New Home Sales is the latest among a string of indicators showing an improvement in housing market conditions, according to HIA Economist Diwa Hopkins. The HIA New Home Sales report – a monthly survey of the largest volume home builders in the five largest states – is a leading indicator of future trends in the residential building industry. Source: Timberbiz
“The residential building industry can be optimistic that activity will stabilise in 2020 after sustaining two years of fairly sharp decline,” Ms Hopkins said.
New home sales in the three months to November 2019 were 2.8% higher than in the previous three months, but still 5.7% lower than in the same period in 2018.
Ms Hopkins said the improvement in sales was occurring alongside increases in home lending and a return to growth in housing prices in the key Sydney and Melbourne markets.

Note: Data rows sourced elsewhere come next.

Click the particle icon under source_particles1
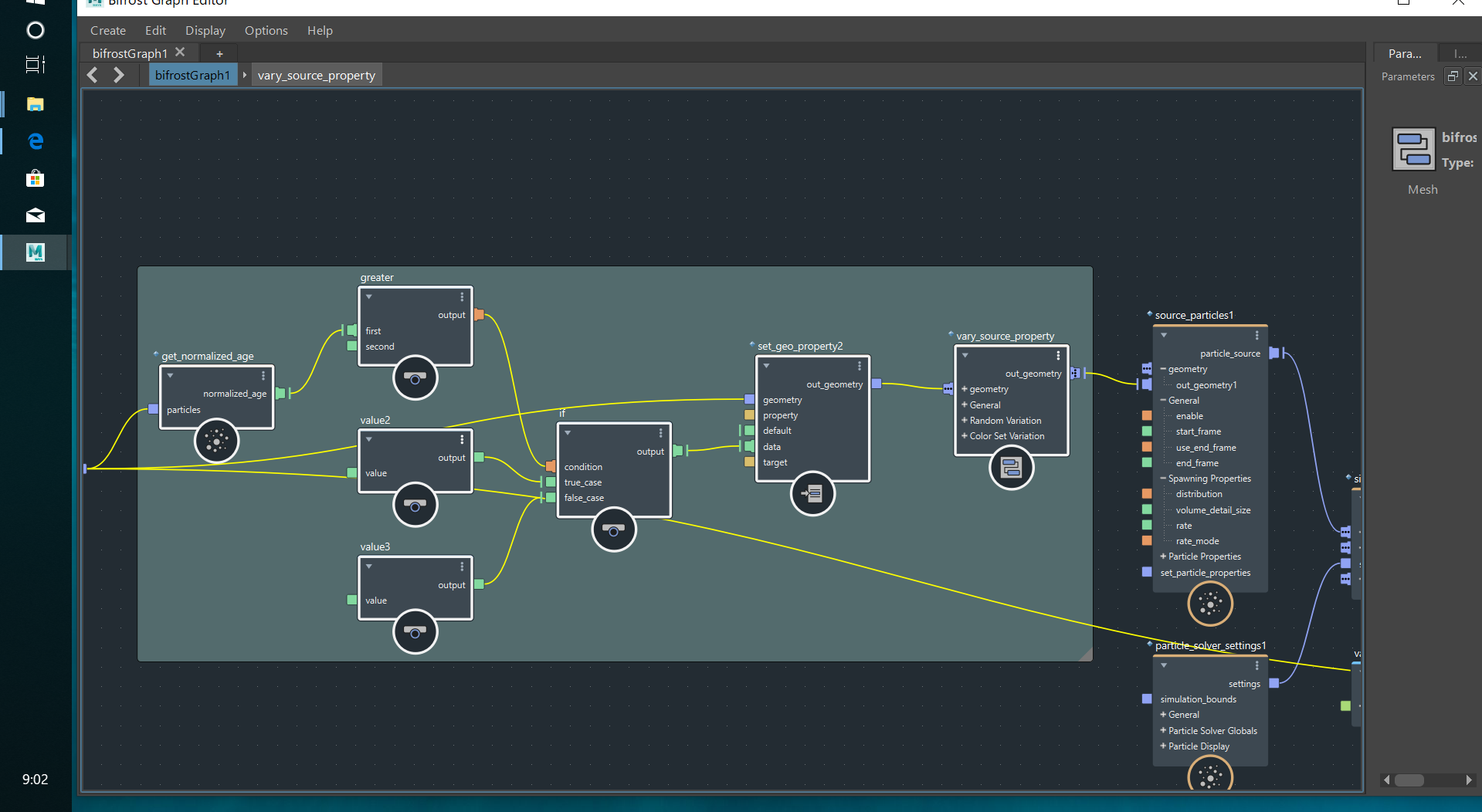The width and height of the screenshot is (1482, 812). click(1209, 604)
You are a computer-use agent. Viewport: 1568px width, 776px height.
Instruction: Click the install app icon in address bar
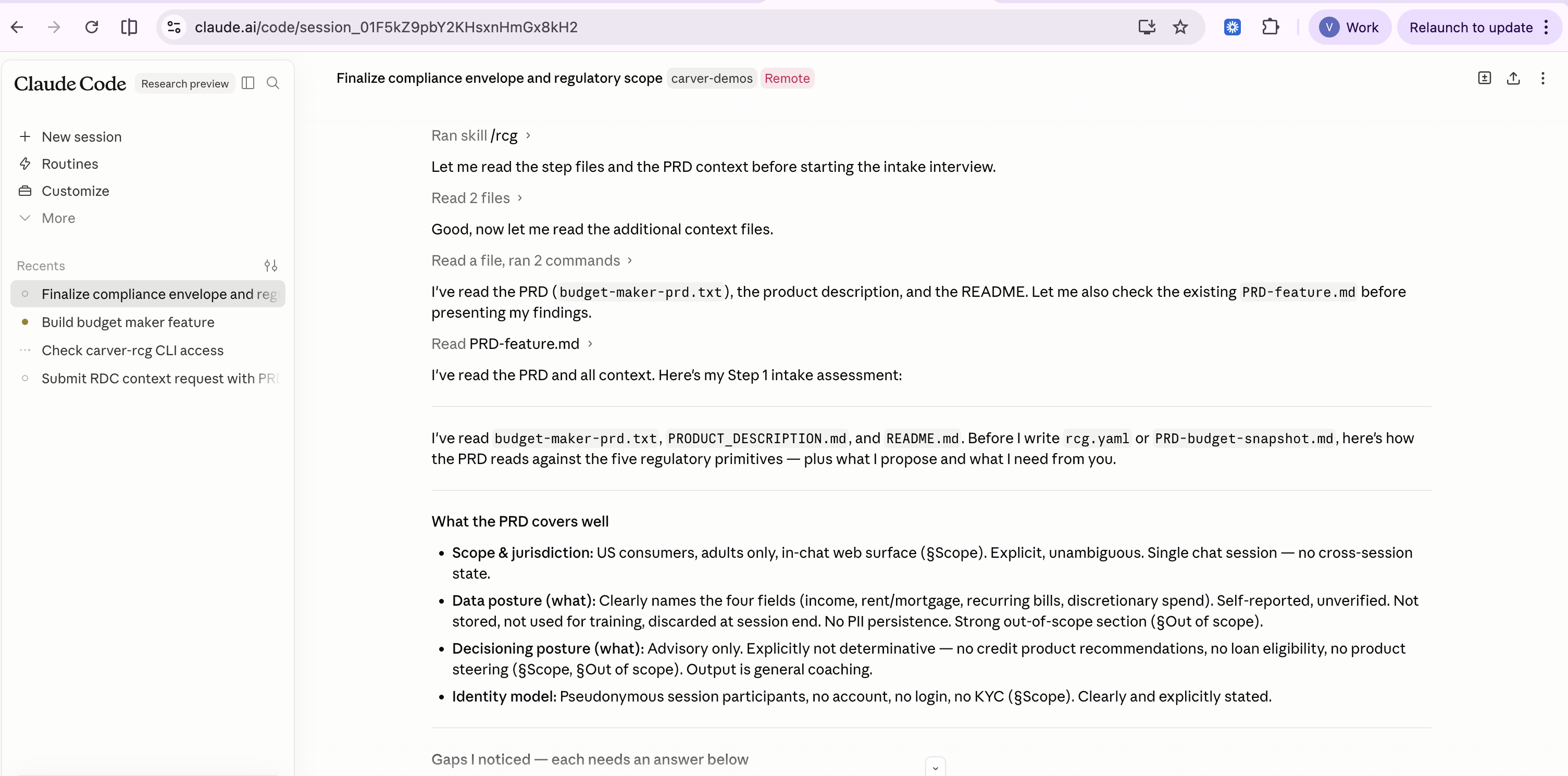[x=1146, y=28]
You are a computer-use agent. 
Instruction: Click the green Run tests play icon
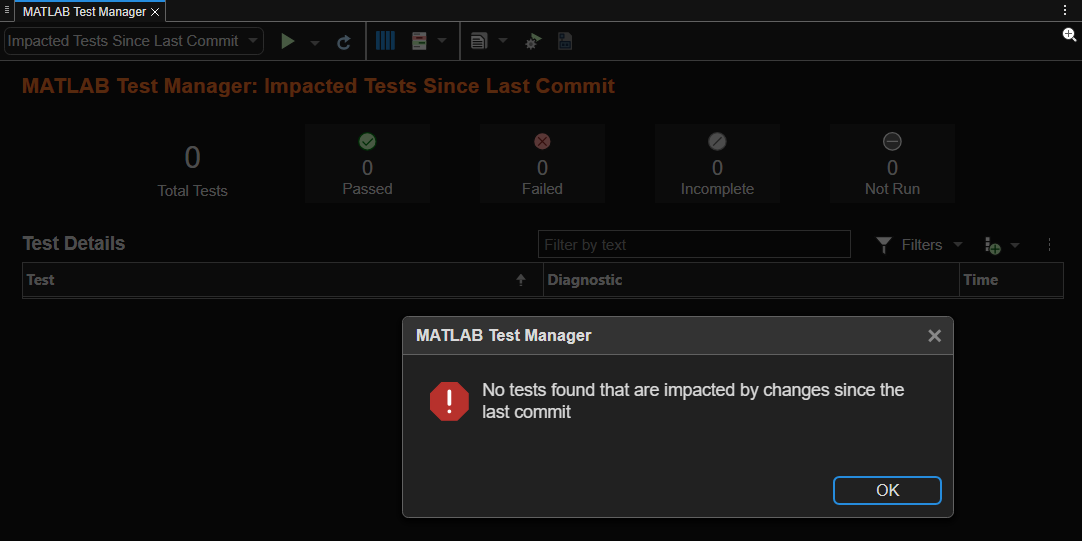[x=288, y=41]
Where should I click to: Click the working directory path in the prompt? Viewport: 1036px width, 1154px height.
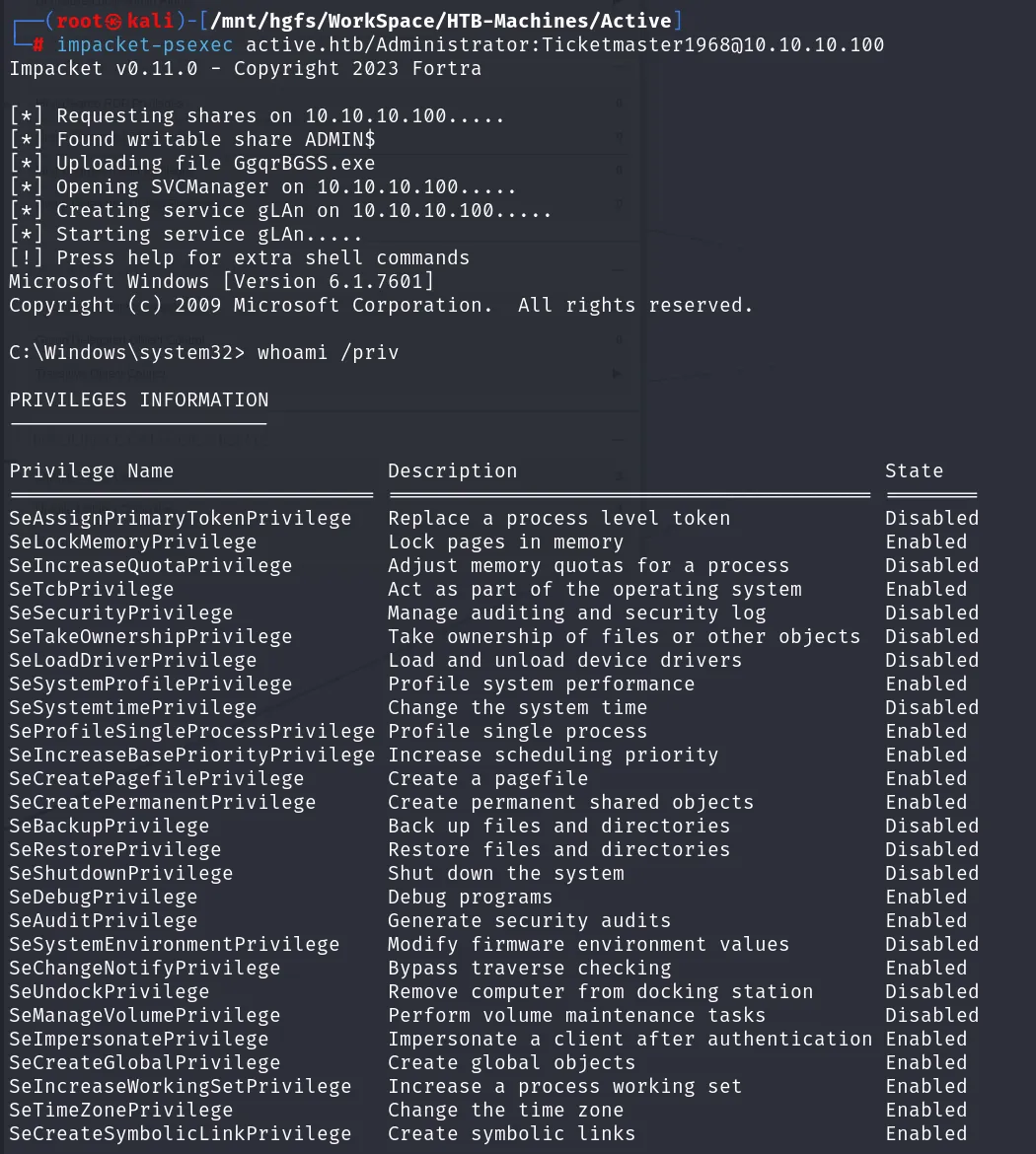click(441, 21)
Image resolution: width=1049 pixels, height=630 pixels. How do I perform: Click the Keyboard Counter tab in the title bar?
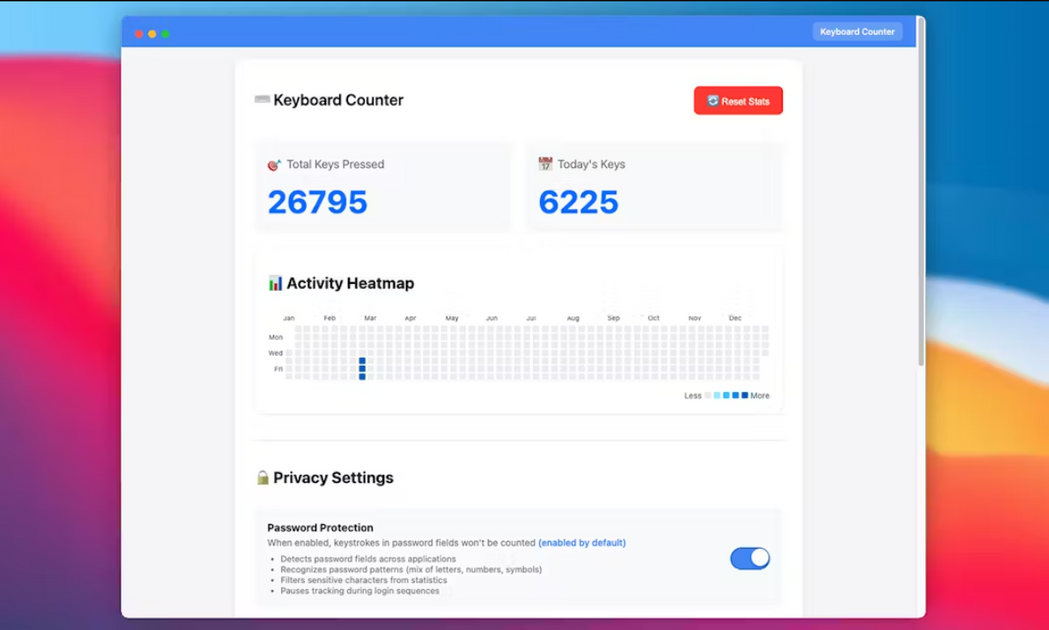857,31
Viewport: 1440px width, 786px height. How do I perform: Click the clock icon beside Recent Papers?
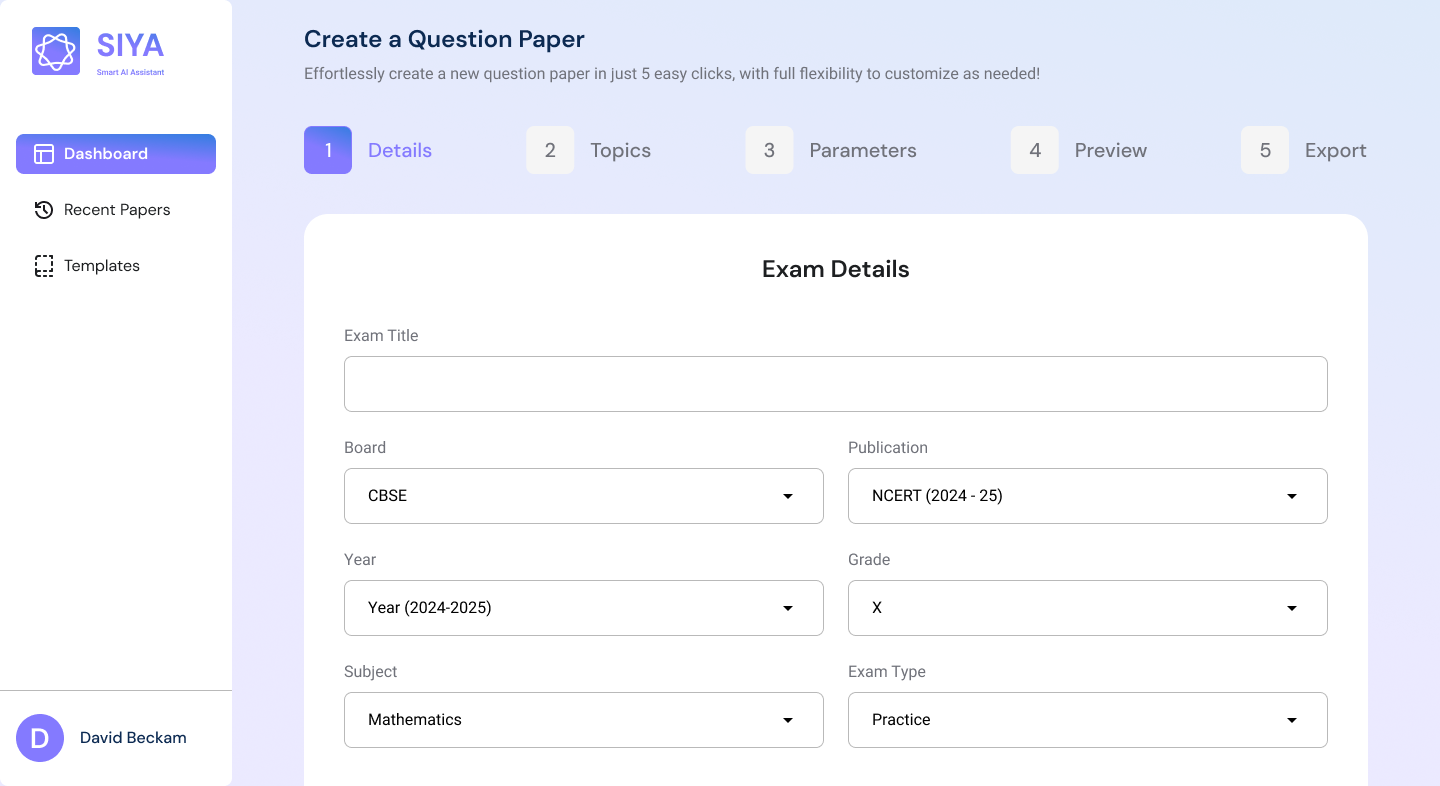coord(43,210)
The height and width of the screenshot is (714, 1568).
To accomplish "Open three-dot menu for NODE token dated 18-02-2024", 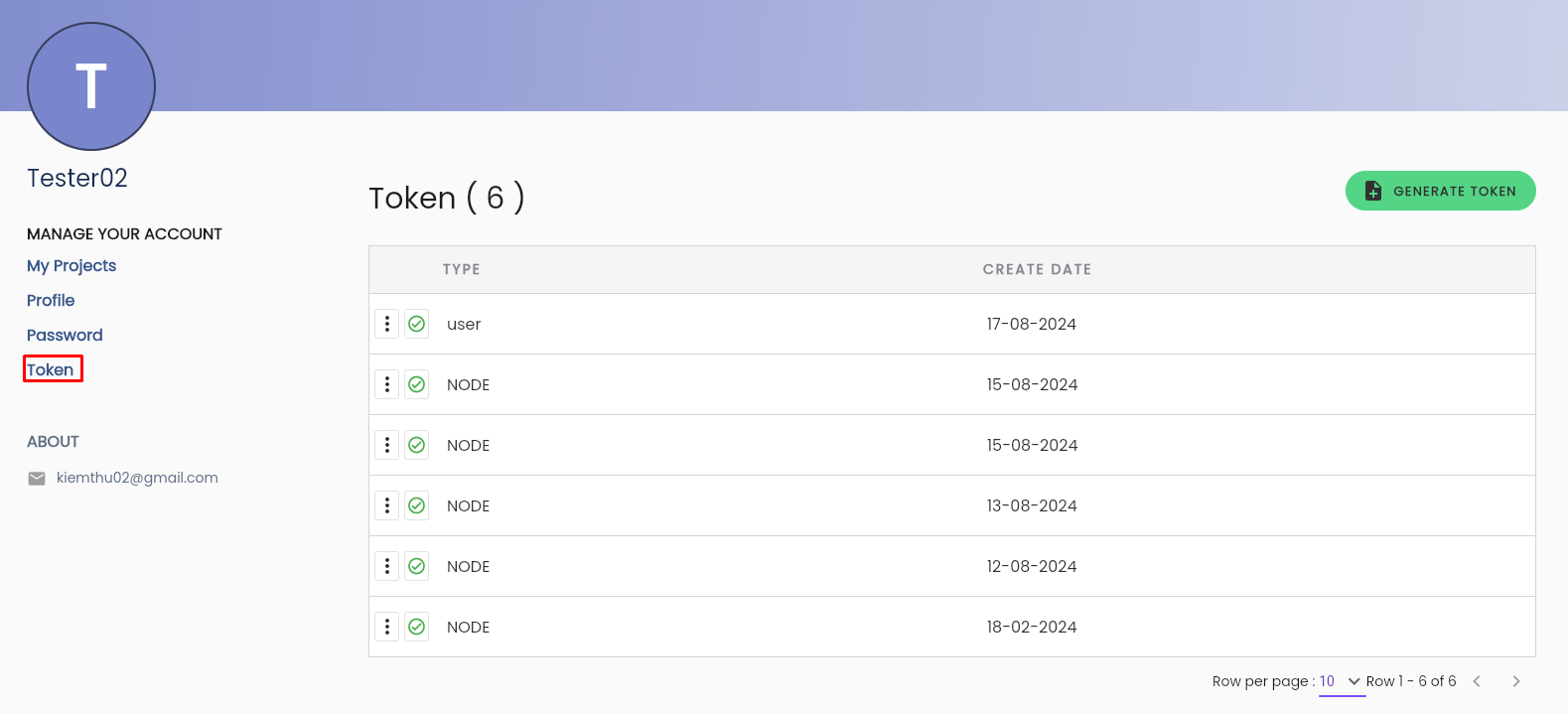I will 387,627.
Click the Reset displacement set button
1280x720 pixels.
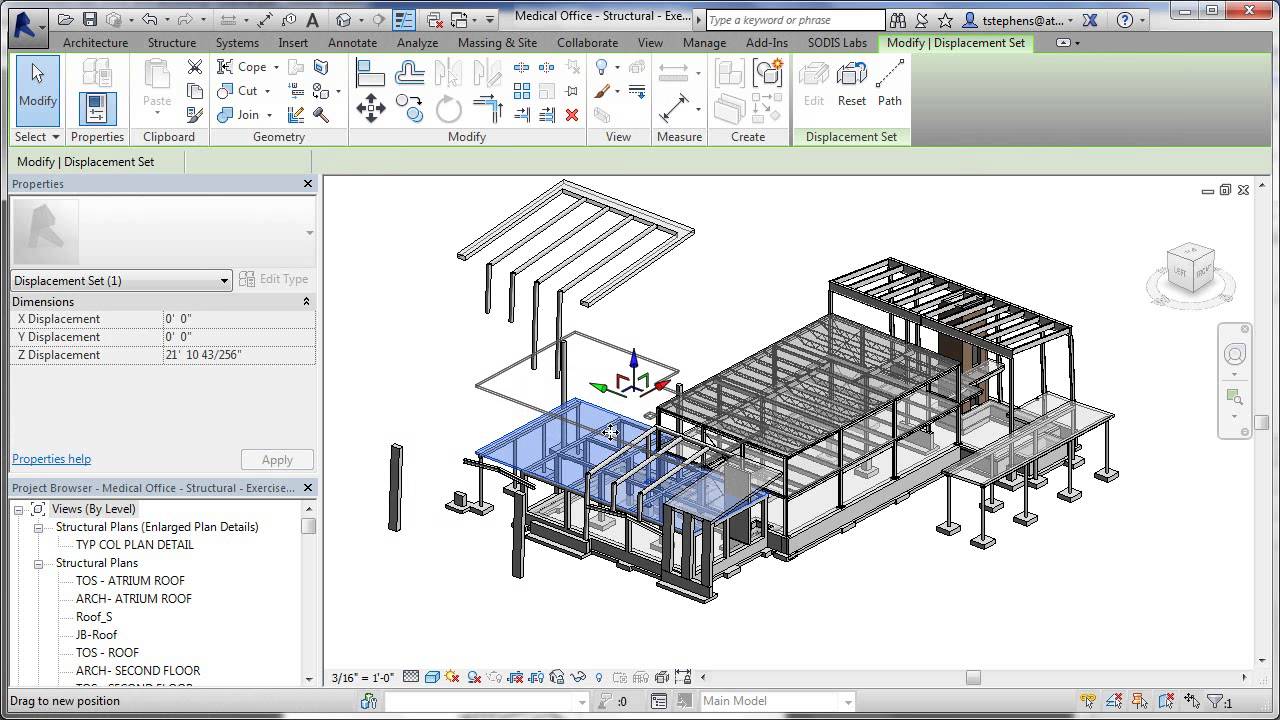coord(851,83)
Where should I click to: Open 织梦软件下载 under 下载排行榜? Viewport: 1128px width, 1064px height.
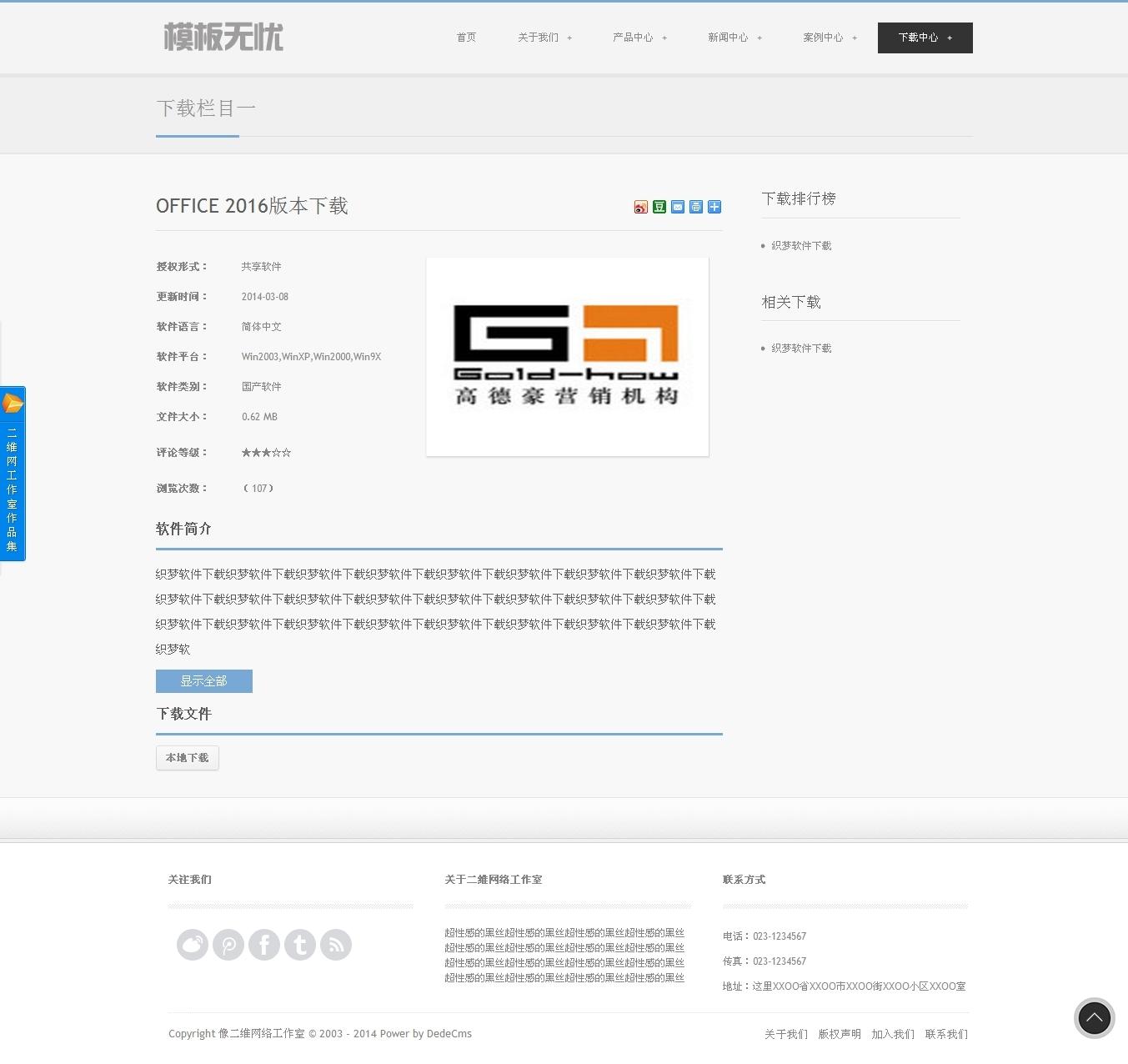point(801,246)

“The withdrawal of APRA’s counter-cyclical regulatory interventions, followed by a fresh round of cuts to the official interest rate were among measures which arrested previously-deteriorating market conditions,” she said.
“Add to that federal income tax cuts and then the government issuing its first tranche of first home loan deposit guarantees, and a growing number of households previously sitting on the margins of the housing market are finding they can now enter.
“This recovery in overall housing market conditions looks set to support demand for new homes, with building activity set to stabilise in 2020 before returning to growth further down the track.”
Across the country, private detached house sales in the three months to November 2019 were higher than in the previous three months in Western Australia (+14.4%), Queensland (+2.0%) and Victoria (+1.6%). Detached house sales in New South Wales and South Australia declined over this period, by 0.5% and 2.5%, respectively.